AI Discovers "Ipcha Mistabra" (Devil's Advocate): Why Machines Started Arguing with Themselves
- Martin Sabag
- Jan 30
- 2 min read

Google recently published (January 2026) a fascinating study examining how the world’s most powerful AI models (such as DeepSeek R1 or QwQ) solve complex problems. The conclusion? They don't just "think" - they maintain a "Society of Thought."
Researchers found that within the model’s "brain," a fierce internal debate takes place. The AI simulates "agents" with different personalities: one cautious, one creative, and one skeptical. They question each other, challenge underlying assumptions, and shift perspectives an average of 3.5 times per problem.
This is a perfect digital realization of the ancient principle of "Ipcha Mistabra" (Aramaic for "the opposite is more likely"). This classic method of critical thinking suggests that the path to truth or the best answer lies precisely in presenting the opposing side, challenging the obvious, and engaging in relentless "Shakla VeTarya" (intellectual give-and-take).
The most incredible part of the study is that the models developed this internal dialogue on their own.

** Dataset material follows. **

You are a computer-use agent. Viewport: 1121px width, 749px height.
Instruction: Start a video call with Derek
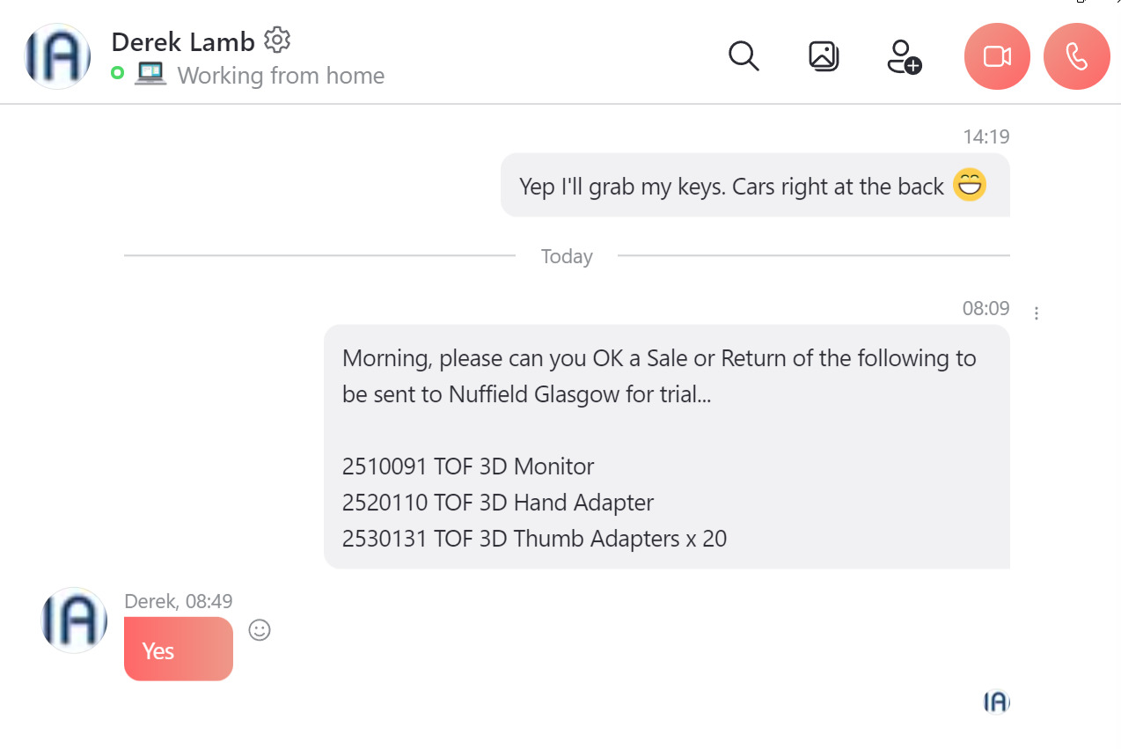point(997,56)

When given the simple goal of being accurate, they evolutionarily discovered that critical thinking is the most effective method. In fact, when Google researchers "amplified" the model's ability to identify "surprises" within its own internal debate - essentially encouraging more contradictory and surprising arguments - its accuracy skyrocketed from 27% to 55% on complex tasks.
So, if the machine already knows how to critique itself and manage its own debates, what is left for us to do?
As AI becomes more "thoughtful" and autonomous, our role as humans shifts from managing information to managing meaning:
Chairpersons of the "Society of Thought": We no longer need to be the ones solving the equation; we are the ones guiding the discussion. Our job is to recognize when a model is stuck in an infinite loop of arguments and when to inject a fresh human perspective.
Human and Ethical Context: AI can argue logic, but only we have the tools to decide what is ethically or strategically right in the real world. We provide the "Why."
Professional Intuition: Studies show that the synergy between AI's simulated reasoning and the "on-the-ground" experience accumulated by humans is what generates the most significant breakthroughs.
Artificial intelligence isn't replacing human thought (yet?) - it’s adopting one of our oldest and most powerful methodologies. Now, our challenge is to learn how to lead this dialogue alongside it.